新しく収穫されたお米が新米と呼ばれる事と、新人や不慣れな方を新米と形容するようになった理由は、実は意味的に通じる理由が在るでござる。

 

一般的に「新米」と云うとどちらを想像するのでござろう? どちらにも共通する意味は「未熟」「未熟な者」であろうか。

9月~10月に収穫された新米は、“味的には未熟”であるのはご存じか?収穫されたばかりの新米は、本当の意味でも“新米”なのでござる!

 

ご存じの通りお米は、稲と云う植物の種子として作られ収穫される訳であるが、収穫された時期では、“未熟”。 未熟とその対語として「完熟」とがあるが、収穫の時点では未だ「完熟していない状態」でござる。

そのため拙者としては、完熟するまでの期間が2~3ヶ月は必要と感じているでござる。

理由を説明するには、植物としての稲を想像していただきたいのでござる。

稲は、土中から栄養分を吸い上げて、体内で光合成を行なった後、デンプンを稲穂(籾殻)に注入して行き、それが固まって米粒が形成されるでござる。 稲の中の細い管を通り注入されて行くのだから、デンプンは液体状で注入されて行き、中心部から少しずつ固体へと変化して行くのでござる。

 

そのため、収穫された時期では、液体から固体へと変化したてのホヤホヤ!と云う事、その後2~3ヶ月の時間をかけて完全に固態へと変化して行くことで、完熟となるのである。

 

 

新米は何故柔らかいのか?

「新米はなぜ柔らかいのか?」との問いに、多くの方が、「新米は水分が多いから」とお考えの方が多い。

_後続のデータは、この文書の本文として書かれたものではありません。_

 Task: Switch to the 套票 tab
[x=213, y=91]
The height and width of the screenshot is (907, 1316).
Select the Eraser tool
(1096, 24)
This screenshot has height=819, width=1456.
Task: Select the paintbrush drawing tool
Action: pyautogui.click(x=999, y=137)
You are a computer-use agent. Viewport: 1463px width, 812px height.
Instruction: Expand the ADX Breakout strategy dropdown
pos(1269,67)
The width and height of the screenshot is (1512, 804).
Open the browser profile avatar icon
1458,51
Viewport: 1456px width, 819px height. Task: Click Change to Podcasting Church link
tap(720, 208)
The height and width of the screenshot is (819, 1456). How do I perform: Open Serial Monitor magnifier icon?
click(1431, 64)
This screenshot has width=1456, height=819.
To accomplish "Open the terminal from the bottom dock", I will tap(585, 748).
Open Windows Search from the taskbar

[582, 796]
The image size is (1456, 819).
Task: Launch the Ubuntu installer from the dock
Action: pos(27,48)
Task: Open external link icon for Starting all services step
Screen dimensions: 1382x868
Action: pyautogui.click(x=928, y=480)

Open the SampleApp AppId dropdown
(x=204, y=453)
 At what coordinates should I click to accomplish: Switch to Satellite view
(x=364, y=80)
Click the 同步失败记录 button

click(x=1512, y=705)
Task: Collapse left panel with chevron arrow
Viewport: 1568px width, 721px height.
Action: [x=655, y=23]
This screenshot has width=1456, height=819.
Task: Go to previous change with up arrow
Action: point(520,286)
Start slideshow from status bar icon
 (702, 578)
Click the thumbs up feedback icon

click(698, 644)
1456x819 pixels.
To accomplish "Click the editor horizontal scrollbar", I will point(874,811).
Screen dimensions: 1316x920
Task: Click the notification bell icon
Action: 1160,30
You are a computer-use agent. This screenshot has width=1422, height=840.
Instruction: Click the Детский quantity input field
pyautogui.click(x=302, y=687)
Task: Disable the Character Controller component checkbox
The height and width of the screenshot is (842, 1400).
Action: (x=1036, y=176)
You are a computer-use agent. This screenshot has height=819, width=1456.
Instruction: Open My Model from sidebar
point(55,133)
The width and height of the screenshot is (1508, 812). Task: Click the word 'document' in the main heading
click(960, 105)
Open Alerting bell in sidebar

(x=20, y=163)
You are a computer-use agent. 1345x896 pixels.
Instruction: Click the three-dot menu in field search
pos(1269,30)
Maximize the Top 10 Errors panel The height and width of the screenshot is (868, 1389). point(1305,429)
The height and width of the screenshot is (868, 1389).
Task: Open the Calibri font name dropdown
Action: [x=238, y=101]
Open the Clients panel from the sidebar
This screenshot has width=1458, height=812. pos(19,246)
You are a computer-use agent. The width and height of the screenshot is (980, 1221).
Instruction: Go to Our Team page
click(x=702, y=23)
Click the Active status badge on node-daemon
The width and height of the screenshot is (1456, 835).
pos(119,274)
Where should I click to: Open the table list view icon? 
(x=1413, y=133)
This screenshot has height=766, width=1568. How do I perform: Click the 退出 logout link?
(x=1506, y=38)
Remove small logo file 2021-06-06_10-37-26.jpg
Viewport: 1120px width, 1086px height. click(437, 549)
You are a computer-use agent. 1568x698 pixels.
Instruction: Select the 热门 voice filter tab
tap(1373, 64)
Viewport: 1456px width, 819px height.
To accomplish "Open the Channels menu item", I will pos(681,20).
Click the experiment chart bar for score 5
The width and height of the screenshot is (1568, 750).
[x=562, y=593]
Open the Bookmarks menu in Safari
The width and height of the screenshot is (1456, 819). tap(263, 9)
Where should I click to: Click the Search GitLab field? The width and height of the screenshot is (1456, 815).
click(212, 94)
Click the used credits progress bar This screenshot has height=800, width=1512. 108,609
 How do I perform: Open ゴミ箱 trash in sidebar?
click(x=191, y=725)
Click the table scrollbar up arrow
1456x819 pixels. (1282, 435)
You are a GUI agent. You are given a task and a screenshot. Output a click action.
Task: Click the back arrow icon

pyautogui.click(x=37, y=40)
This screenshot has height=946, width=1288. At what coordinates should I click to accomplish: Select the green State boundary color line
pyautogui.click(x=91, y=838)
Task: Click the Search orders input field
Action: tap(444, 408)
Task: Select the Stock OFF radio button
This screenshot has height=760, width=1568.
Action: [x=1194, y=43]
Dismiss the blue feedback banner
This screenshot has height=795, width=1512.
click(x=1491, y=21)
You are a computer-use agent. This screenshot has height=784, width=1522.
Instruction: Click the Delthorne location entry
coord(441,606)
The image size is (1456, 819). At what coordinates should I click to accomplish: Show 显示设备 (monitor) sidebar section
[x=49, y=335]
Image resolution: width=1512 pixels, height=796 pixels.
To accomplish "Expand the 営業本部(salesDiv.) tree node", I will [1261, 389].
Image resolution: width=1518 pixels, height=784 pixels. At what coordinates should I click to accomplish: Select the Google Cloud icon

確かに、20~30年程昔は実際に水分の多い新米が多かったのでござるが、現在はチョット様子が違うのでござるぞ。

 

まず、現代は保冷設備のインフラが整い、低温倉庫・低温保冷車などの保管・保存環境が一変している時代でござる。 また、精米年月日の記入が義務化し、古い精米月日の商品は殆ど店頭には並んではおりませぬ。

 

また、農作業を効率化するために、殆どの生産現場では「穀物乾燥機」を使用し、機械乾燥が主流となったため、新米内の含有水分と低温貯蔵された、古米の含有水分は概ね違いは無いのでござる。

昔は、古米は確かに保管環境が悪く、新米との差も歴然だったために、「早く新米を!」との声も多かったと推察されるが、環境の整った現代ではその価値観も小差となっていると思われるのでござる。

新米が柔らかい理由を、既に察しておられる方も居られると存ずるが、新米は固体としての組成が弱いからでござる。 新米と古米の水分を計測しても1%程度しか相違はござらぬ。

(含有水分率14%~15%程度)

米粒内のデンプンが固体となって間が無いため、デンプンの組成が脆く柔らかい。 そのため、炊飯工程で加熱されると、古米よりも柔らかく感じるのは、そのためでござる。

また、甘みや食味に乗りが未だ足りないため、水っぽく感じられるのでござる。

多くの方が水分量の違いが、大きな理由と思われているのは、拙者を始め、米穀販売に携わって来た者の責任が在ると、深く反省しているのでございます。

 

 

申し訳ございませんでした!!

この様な訳で、これからの時期には、完熟した美味しいごはんを食べることができる時期になって来たと感じるのでござる。

無論新米の一番の魅力は、素晴らしい若々しい香りでござる。 あの新米を炊き上げた時の釜の蓋を開けた習慣に感じる香りは何物にも替えがたい良い香りでござる。

そういえば、「新人」にも「新米」と同様の良い新鮮さ!意気込み!溌剌さ!などの良い点が沢山あることも同様かも知れませんな!